He was struggling for every farthing of his share (and he could not help it, for he had only to relax his efforts, and he would not have had the money to pay his laborers’ wages), while they were only struggling to be able to do their work easily and agreeably, that is to say, as they were used to doing it. It was for his interests that every laborer should work as hard as possible, and that while doing so he should keep his wits about him, so as to try not to break the winnowing machines, the horse rakes, the thrashing machines, that he should attend to what he was doing. What the laborer wanted was to work as pleasantly as possible, with rests, and above all, carelessly and heedlessly, without thinking.

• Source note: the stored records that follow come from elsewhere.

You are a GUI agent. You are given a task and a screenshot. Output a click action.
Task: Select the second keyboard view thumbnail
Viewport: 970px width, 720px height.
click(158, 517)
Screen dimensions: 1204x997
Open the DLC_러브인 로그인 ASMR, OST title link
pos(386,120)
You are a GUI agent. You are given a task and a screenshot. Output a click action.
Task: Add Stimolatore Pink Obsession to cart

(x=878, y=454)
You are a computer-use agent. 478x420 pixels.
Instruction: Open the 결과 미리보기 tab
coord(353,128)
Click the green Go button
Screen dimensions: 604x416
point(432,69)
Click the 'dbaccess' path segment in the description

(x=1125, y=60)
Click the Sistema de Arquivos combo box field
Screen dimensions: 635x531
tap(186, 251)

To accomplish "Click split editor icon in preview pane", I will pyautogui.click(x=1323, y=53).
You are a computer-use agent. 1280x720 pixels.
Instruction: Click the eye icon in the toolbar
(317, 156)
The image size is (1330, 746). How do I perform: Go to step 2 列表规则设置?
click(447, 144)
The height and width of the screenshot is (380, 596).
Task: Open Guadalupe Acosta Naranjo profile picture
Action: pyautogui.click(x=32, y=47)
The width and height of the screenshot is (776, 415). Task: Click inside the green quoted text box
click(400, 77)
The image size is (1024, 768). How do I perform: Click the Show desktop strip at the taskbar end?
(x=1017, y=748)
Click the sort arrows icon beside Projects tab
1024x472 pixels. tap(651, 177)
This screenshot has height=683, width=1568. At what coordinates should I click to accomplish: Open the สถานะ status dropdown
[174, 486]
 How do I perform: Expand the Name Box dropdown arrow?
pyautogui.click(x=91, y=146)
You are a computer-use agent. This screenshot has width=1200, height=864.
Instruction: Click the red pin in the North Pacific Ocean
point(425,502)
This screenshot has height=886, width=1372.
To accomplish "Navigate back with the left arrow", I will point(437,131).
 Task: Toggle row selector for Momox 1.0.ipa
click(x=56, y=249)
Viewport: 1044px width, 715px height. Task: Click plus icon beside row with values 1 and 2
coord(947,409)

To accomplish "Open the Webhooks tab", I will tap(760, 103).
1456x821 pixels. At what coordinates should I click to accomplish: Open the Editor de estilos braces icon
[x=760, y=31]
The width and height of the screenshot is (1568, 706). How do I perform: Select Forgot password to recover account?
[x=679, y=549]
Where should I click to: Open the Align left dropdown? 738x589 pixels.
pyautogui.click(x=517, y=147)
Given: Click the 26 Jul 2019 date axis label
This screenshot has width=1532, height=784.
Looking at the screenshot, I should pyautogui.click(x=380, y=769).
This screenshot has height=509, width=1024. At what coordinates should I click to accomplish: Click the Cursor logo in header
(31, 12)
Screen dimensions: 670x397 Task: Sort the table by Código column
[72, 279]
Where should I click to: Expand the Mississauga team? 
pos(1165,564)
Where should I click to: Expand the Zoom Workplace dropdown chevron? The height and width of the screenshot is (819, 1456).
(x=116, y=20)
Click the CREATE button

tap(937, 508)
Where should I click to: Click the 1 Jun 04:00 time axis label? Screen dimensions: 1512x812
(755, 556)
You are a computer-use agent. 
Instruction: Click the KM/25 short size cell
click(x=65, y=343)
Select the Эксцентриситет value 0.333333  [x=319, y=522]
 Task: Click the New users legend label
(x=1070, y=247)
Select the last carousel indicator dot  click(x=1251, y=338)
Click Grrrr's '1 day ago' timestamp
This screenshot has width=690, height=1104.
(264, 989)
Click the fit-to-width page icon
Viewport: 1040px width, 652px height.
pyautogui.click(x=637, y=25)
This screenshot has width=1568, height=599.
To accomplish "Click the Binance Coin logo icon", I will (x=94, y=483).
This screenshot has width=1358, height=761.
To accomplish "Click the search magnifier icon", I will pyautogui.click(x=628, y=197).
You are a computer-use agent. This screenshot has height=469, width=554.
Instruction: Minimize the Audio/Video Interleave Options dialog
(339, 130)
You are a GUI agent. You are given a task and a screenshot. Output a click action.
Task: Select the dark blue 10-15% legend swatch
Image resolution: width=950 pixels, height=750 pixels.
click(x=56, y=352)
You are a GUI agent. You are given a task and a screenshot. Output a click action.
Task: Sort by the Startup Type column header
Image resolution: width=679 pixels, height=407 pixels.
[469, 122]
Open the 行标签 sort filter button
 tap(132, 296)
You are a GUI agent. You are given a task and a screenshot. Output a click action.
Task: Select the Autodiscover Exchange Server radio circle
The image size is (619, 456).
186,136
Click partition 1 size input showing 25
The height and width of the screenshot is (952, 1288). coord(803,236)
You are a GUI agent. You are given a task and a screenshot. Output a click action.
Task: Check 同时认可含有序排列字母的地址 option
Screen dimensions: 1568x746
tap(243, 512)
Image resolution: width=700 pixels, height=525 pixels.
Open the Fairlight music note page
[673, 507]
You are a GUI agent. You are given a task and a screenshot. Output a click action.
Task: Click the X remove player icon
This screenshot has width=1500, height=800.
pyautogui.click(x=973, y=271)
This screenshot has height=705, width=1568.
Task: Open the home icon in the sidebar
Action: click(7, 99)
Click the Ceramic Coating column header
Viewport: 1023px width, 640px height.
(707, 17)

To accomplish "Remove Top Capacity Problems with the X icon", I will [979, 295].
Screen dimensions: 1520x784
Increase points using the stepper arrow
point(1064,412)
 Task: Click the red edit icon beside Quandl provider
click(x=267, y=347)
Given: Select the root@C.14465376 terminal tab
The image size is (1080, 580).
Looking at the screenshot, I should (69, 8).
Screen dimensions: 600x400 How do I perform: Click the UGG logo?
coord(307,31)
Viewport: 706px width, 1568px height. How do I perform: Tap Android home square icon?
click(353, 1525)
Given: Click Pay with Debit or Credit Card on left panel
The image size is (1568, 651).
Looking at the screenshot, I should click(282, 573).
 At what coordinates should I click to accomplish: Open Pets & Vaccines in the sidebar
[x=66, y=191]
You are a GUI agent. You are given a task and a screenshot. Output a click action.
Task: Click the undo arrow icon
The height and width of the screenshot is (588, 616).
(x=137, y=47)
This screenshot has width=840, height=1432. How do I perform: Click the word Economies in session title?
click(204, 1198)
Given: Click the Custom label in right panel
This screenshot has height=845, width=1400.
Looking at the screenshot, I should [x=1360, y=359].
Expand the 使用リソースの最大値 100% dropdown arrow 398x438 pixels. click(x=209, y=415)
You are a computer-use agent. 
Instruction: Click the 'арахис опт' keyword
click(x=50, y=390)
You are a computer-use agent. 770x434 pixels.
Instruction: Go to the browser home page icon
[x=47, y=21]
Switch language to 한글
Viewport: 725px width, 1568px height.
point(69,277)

All they wanted was to work merrily and carelessly, and his interests were not only remote and incomprehensible to them, but fatally opposed to their most just claims.

Ch26, 299/740
"I hear a very interesting conversation," he (Levin) added, and walked to the other end of the table, where Sviazhsky was sitting with the two gentlemen of the neighborhood. Sviazhsky was sitting sideways, with one elbow on the table, and a cup in one hand, while with the other hand he gathered up his beard, held it to his nose and let it drop again, as though he were smelling it.

Ch27, 300/740
"The only gain is that I (gentleman talking with Levin) live in my own house, neither bought nor hired. Besides, one keeps hoping the people will learn sense. Though, instead of that, you’d never believe it -- the drunkenness, the immorality! They keep chopping and changing their bits of land. Not a sight of a horse or a cow. The peasant’s dying of hunger, but just go and take him on as a laborer, he’ll do his best to do you a mischief, and then bring you up before the justice of the peace."

Ch28, 306/740
"But I (Sviazhsky, friend of Levin) really don’t know what it is you are surprised at. The people are at such a low stage of rational and moral development, that it’s obvious they’re bound to oppose everything that’s strange to them. In Europe, a rational system answers because the people are educated; it follows that we must educate the people -- that’s all."

Ch29, 309/740
On beginning to talk to the peasants about it, and making a proposition to cede them the land on new terms, he (Levin) came into collision with the same great difficulty that they were so much absorbed by the current work of the day, that they had not time to consider the advantages and disadvantages of the proposed scheme.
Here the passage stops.